In your copy of the data, omit the pictures and keep all else exactly as given.

[Start of Attachment]

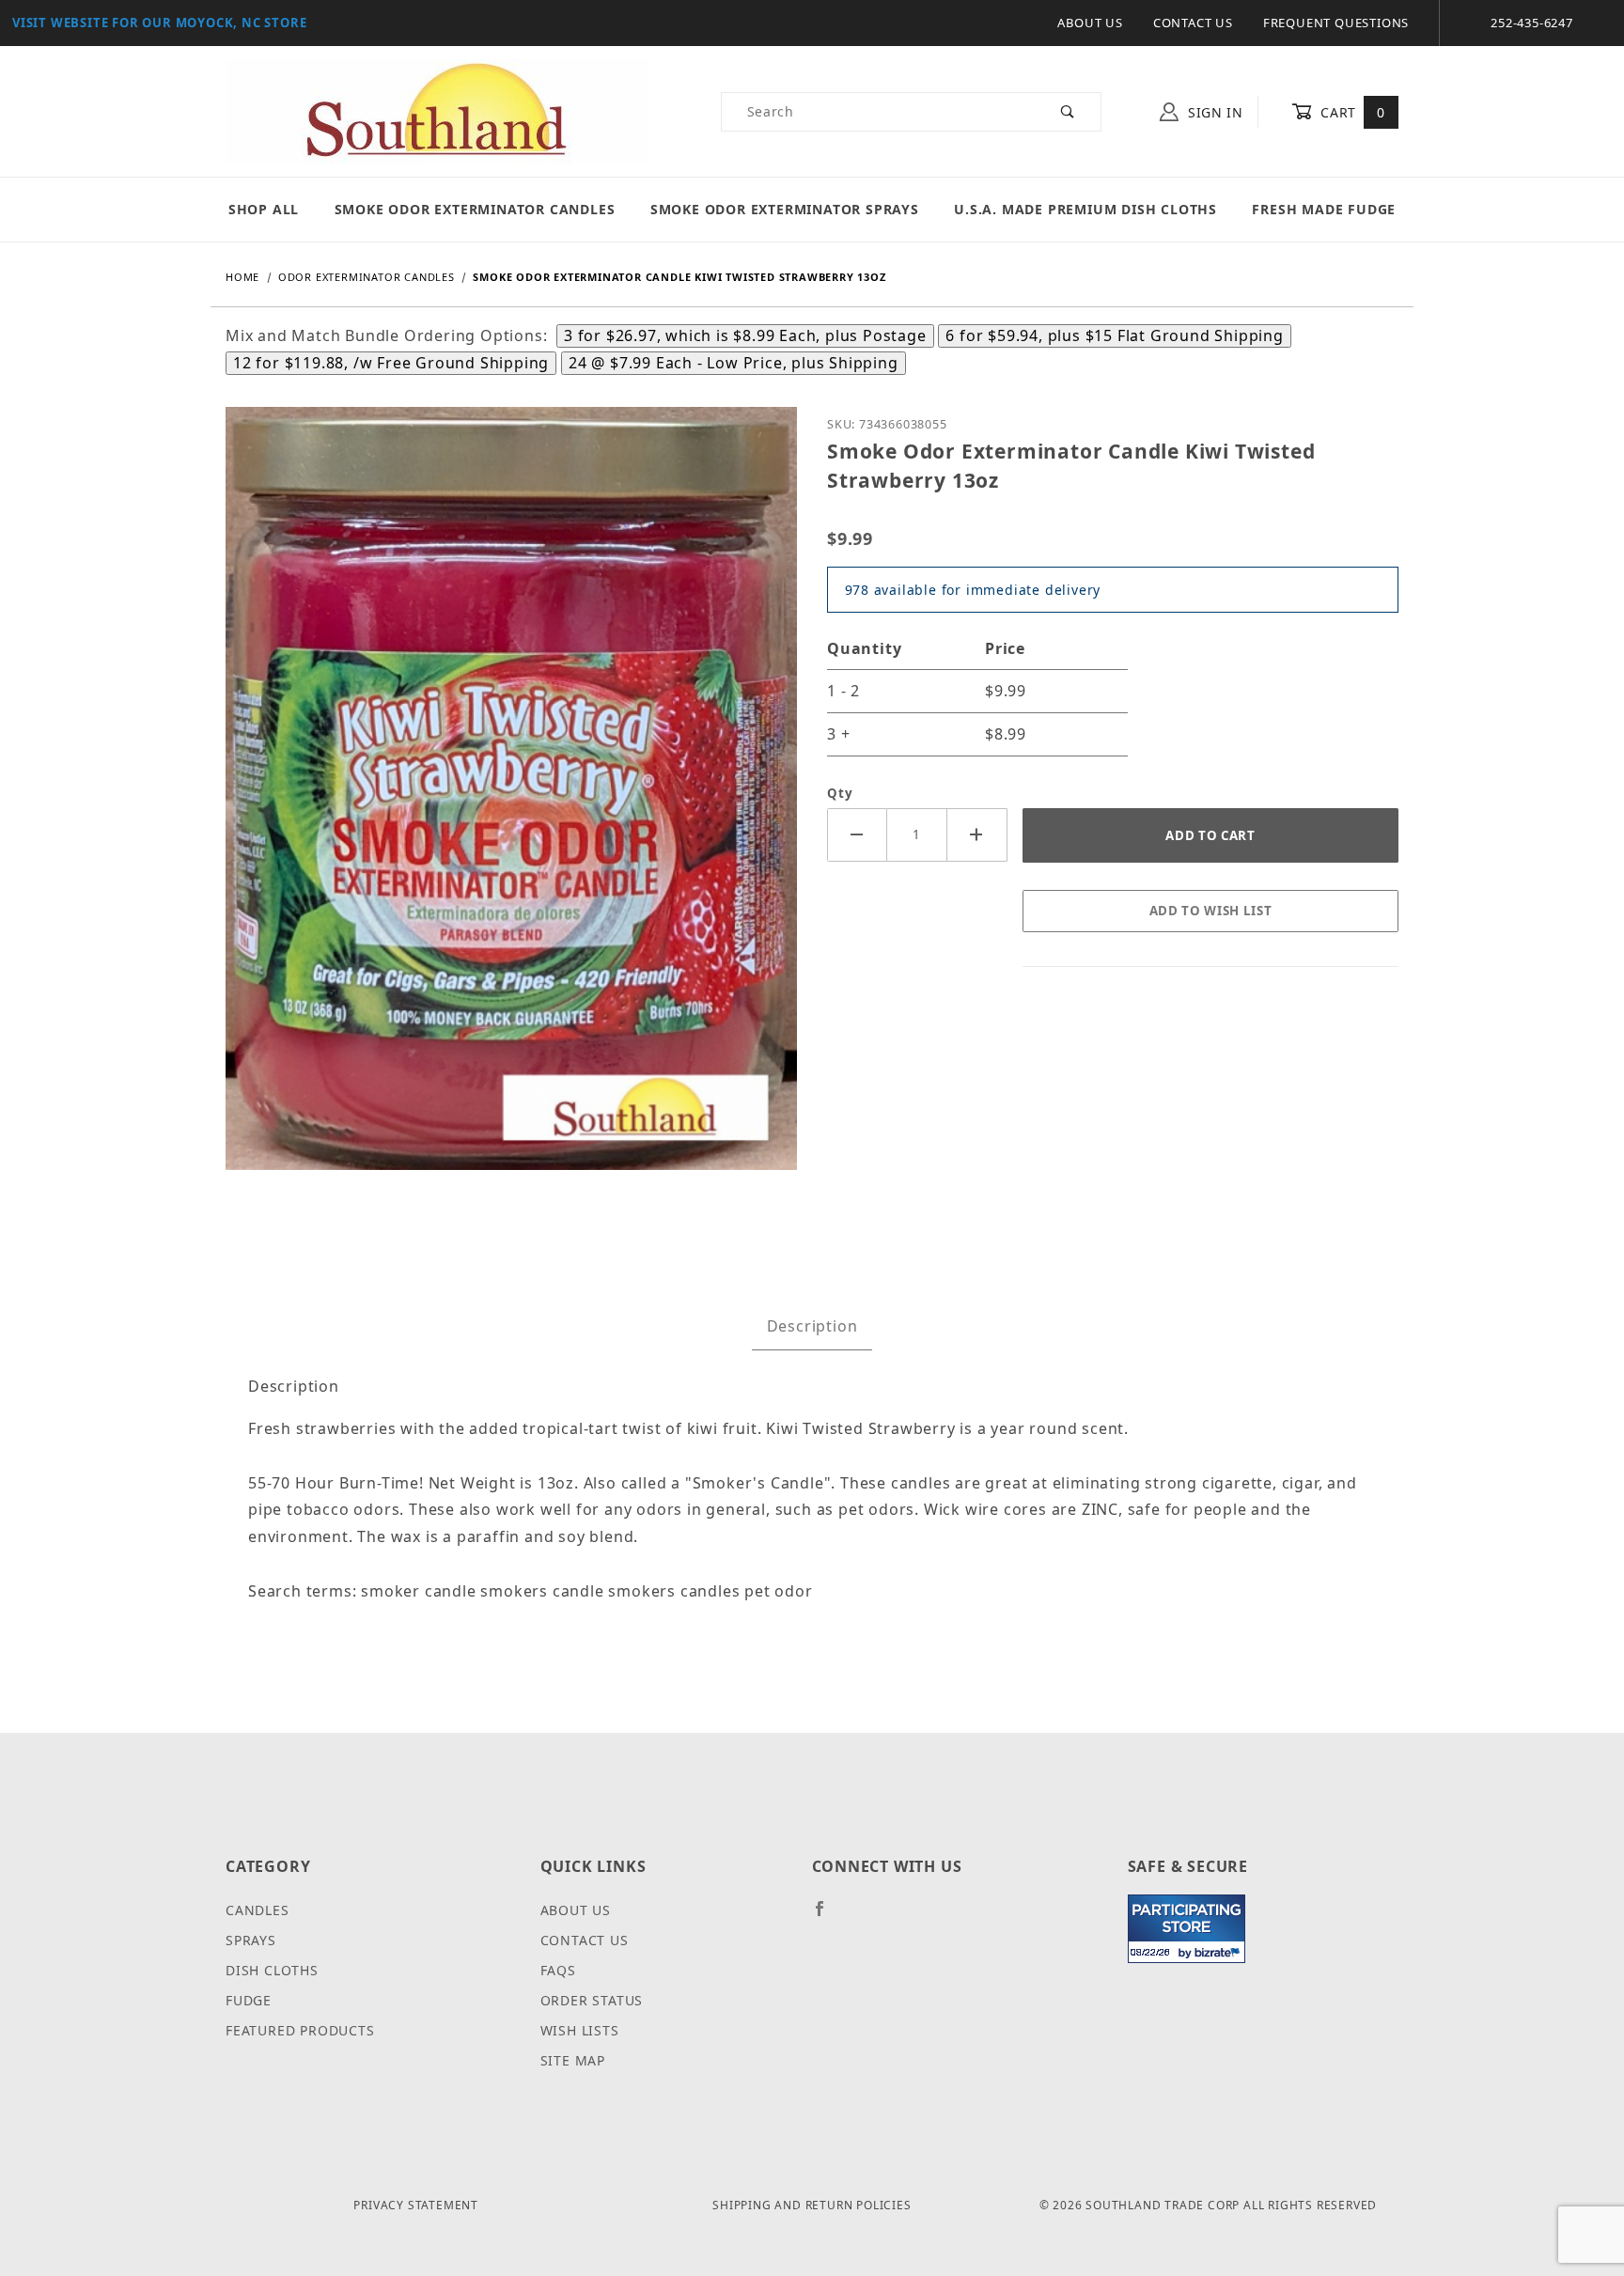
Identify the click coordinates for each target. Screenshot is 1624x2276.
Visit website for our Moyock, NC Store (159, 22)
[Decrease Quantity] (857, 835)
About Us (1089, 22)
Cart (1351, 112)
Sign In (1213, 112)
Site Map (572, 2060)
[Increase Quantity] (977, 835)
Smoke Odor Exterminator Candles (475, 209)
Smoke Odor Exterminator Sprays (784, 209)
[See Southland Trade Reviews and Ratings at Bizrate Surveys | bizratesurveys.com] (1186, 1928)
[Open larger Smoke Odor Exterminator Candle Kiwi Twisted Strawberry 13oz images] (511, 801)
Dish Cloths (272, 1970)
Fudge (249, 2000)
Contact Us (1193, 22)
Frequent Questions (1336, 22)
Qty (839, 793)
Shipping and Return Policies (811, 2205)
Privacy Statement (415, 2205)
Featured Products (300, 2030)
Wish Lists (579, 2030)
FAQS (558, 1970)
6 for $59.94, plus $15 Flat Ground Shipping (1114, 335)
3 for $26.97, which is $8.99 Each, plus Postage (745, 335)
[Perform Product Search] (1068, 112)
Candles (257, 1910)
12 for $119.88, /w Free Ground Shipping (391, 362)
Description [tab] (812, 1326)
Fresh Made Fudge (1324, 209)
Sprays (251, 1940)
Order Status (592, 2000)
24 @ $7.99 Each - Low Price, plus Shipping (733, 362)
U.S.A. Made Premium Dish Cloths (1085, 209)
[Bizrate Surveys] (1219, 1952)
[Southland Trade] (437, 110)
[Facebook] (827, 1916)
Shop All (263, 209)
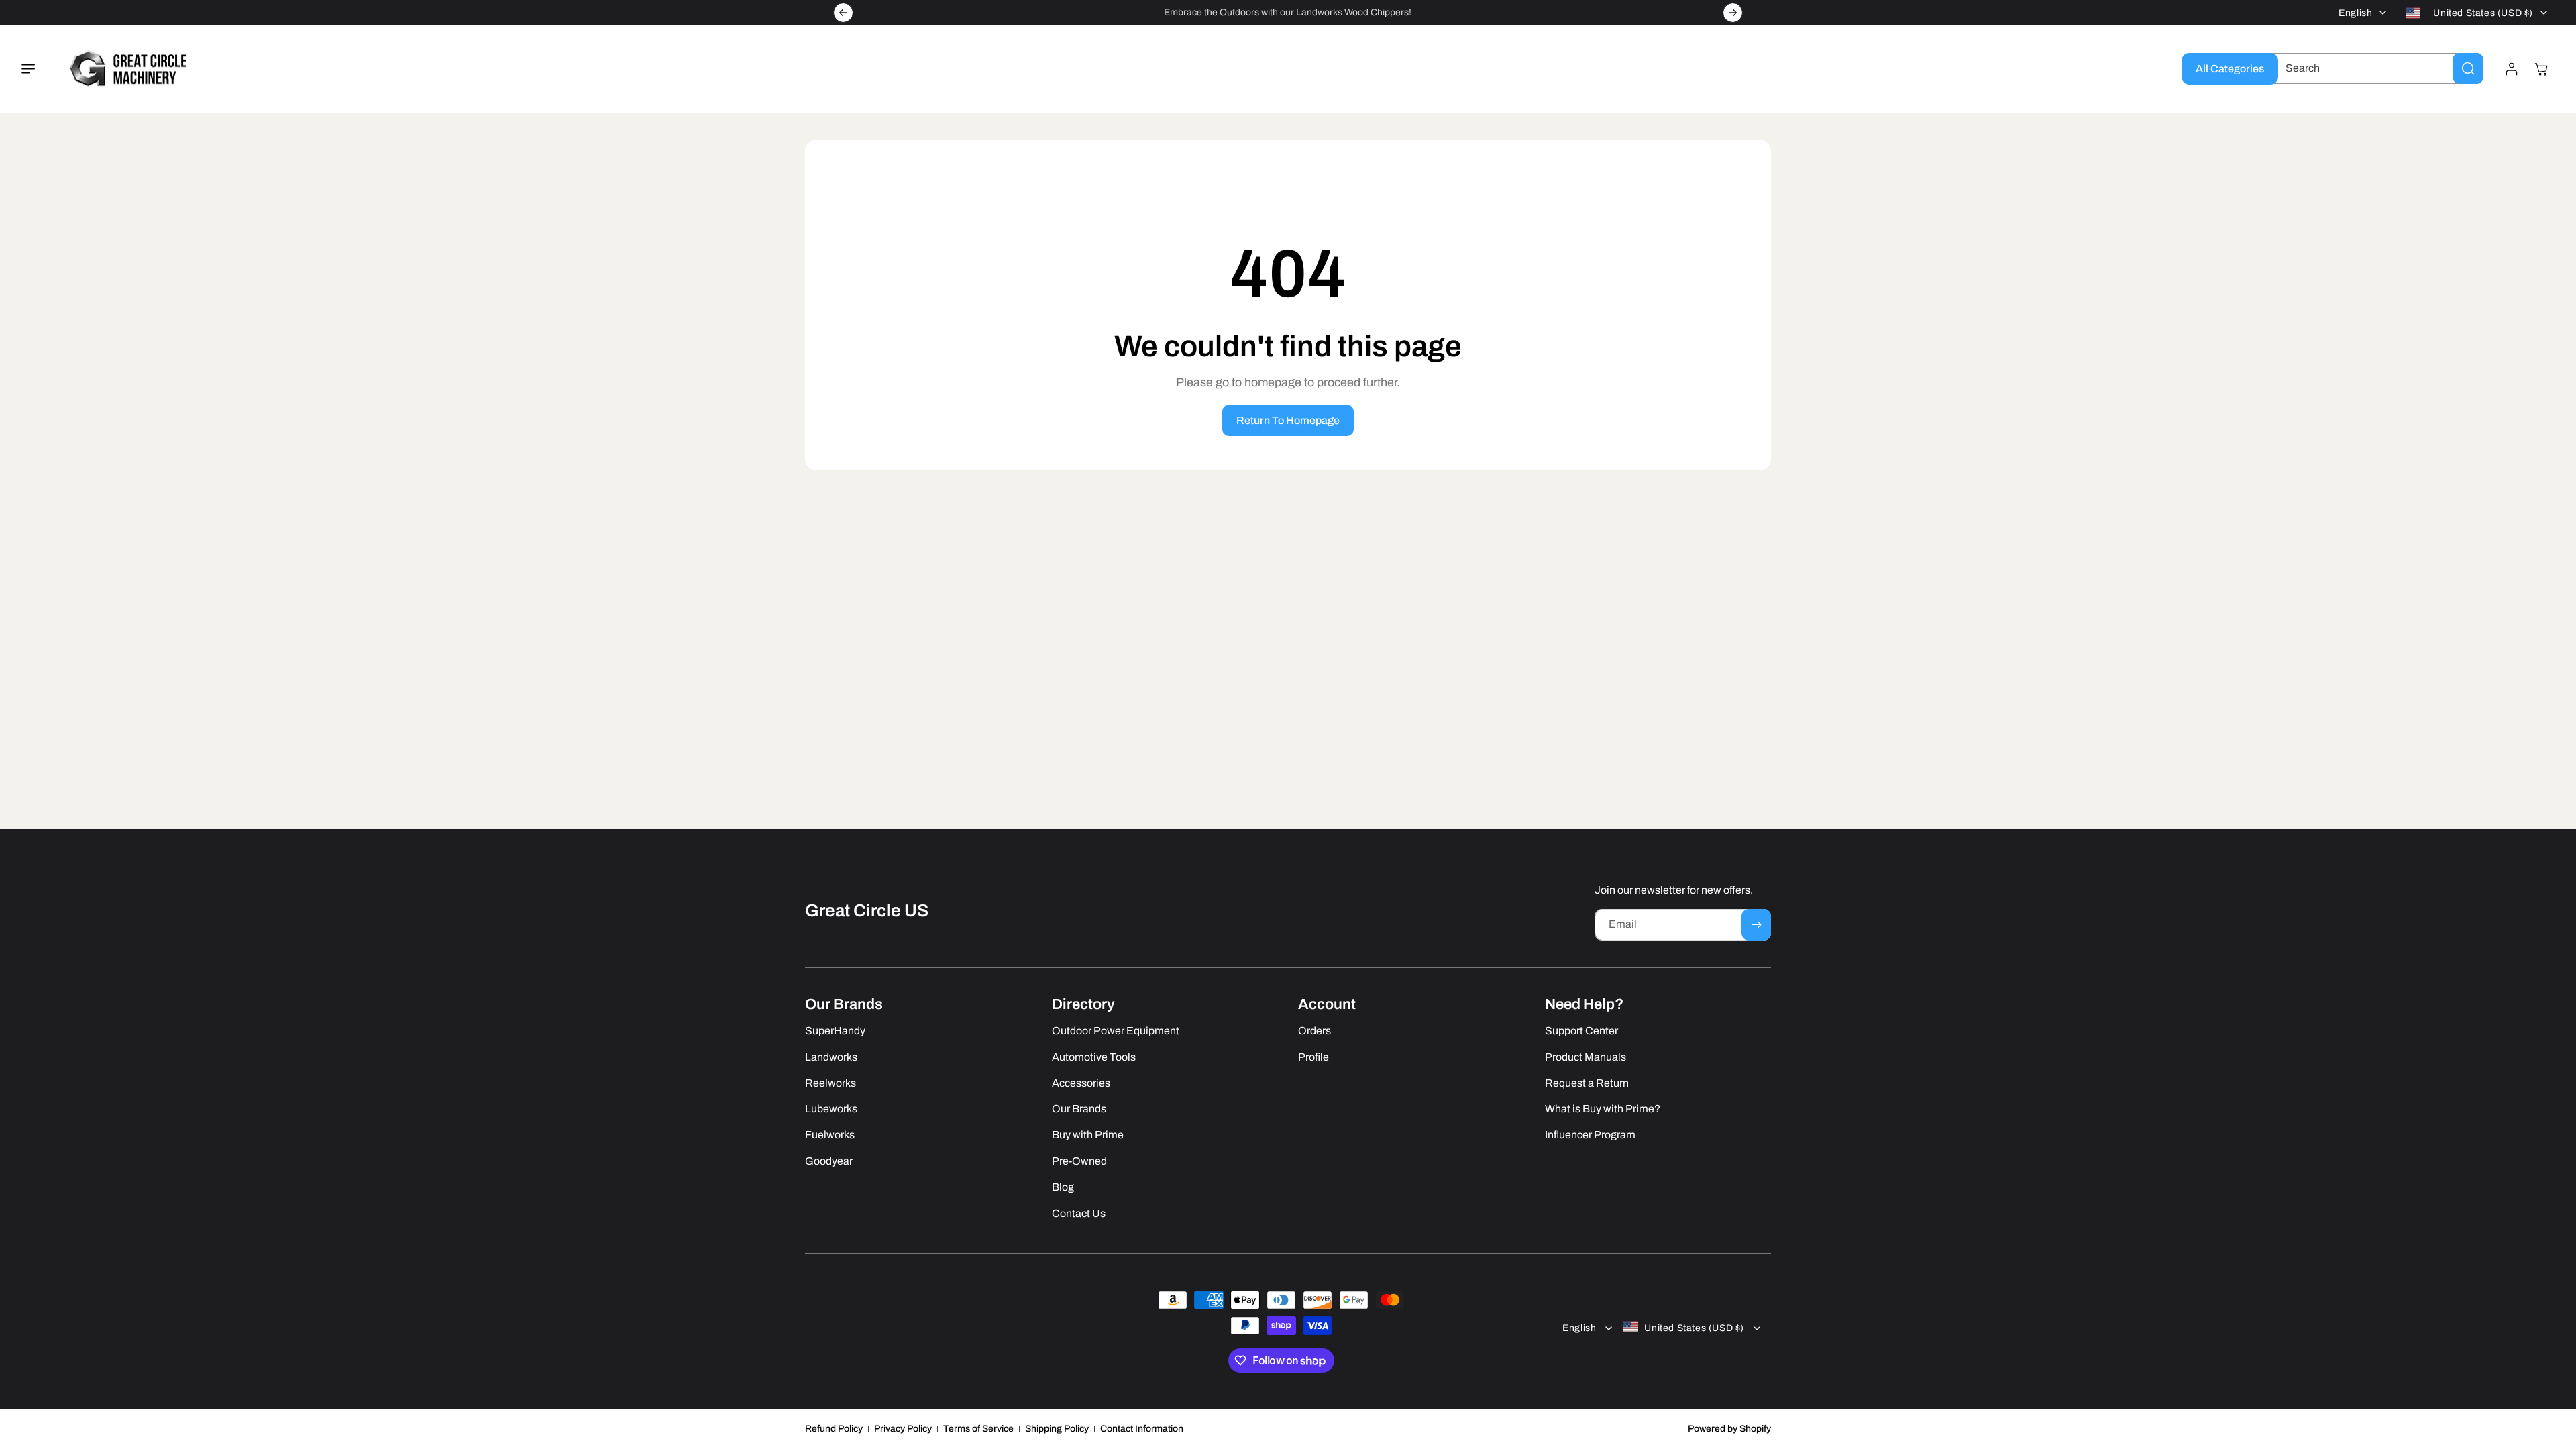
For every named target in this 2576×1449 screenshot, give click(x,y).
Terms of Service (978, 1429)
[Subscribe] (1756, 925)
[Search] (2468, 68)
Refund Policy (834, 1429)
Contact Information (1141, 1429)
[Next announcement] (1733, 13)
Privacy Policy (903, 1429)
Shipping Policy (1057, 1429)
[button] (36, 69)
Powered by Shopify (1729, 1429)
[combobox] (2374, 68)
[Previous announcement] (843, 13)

[End of Attachment]

[Response to this exercise]
Identify the click coordinates for each target. Screenshot is 1624x2276.
Visit website for our Moyock, NC Store (159, 22)
[Decrease Quantity] (857, 835)
About Us (1089, 22)
Cart (1351, 112)
Sign In (1213, 112)
Site Map (572, 2060)
[Increase Quantity] (977, 835)
Smoke Odor Exterminator Candles (475, 209)
Smoke Odor Exterminator Sprays (784, 209)
[See Southland Trade Reviews and Ratings at Bizrate Surveys | bizratesurveys.com] (1186, 1928)
[Open larger Smoke Odor Exterminator Candle Kiwi Twisted Strawberry 13oz images] (511, 801)
Dish Cloths (272, 1970)
Fudge (249, 2000)
Contact Us (1193, 22)
Frequent Questions (1336, 22)
Qty (839, 793)
Shipping and Return Policies (811, 2205)
Privacy Statement (415, 2205)
Featured Products (300, 2030)
Wish Lists (579, 2030)
FAQS (558, 1970)
6 for $59.94, plus $15 Flat Ground Shipping (1114, 335)
3 for $26.97, which is $8.99 Each, plus Postage (745, 335)
[Perform Product Search] (1068, 112)
Candles (257, 1910)
12 for $119.88, /w Free Ground Shipping (391, 362)
Description [tab] (812, 1326)
Fresh Made Fudge (1324, 209)
Sprays (251, 1940)
Order Status (592, 2000)
24 @ $7.99 Each - Low Price, plus Shipping (733, 362)
U.S.A. Made Premium Dish Cloths (1085, 209)
[Bizrate Surveys] (1219, 1952)
[Southland Trade] (437, 110)
[Facebook] (827, 1916)
Shop All (263, 209)
For every named target in this 2576×1449 screenshot, give click(x,y).
Terms of Service (978, 1429)
[Subscribe] (1756, 925)
[Search] (2468, 68)
Refund Policy (834, 1429)
Contact Information (1141, 1429)
[Next announcement] (1733, 13)
Privacy Policy (903, 1429)
Shipping Policy (1057, 1429)
[button] (36, 69)
Powered by Shopify (1729, 1429)
[combobox] (2374, 68)
[Previous announcement] (843, 13)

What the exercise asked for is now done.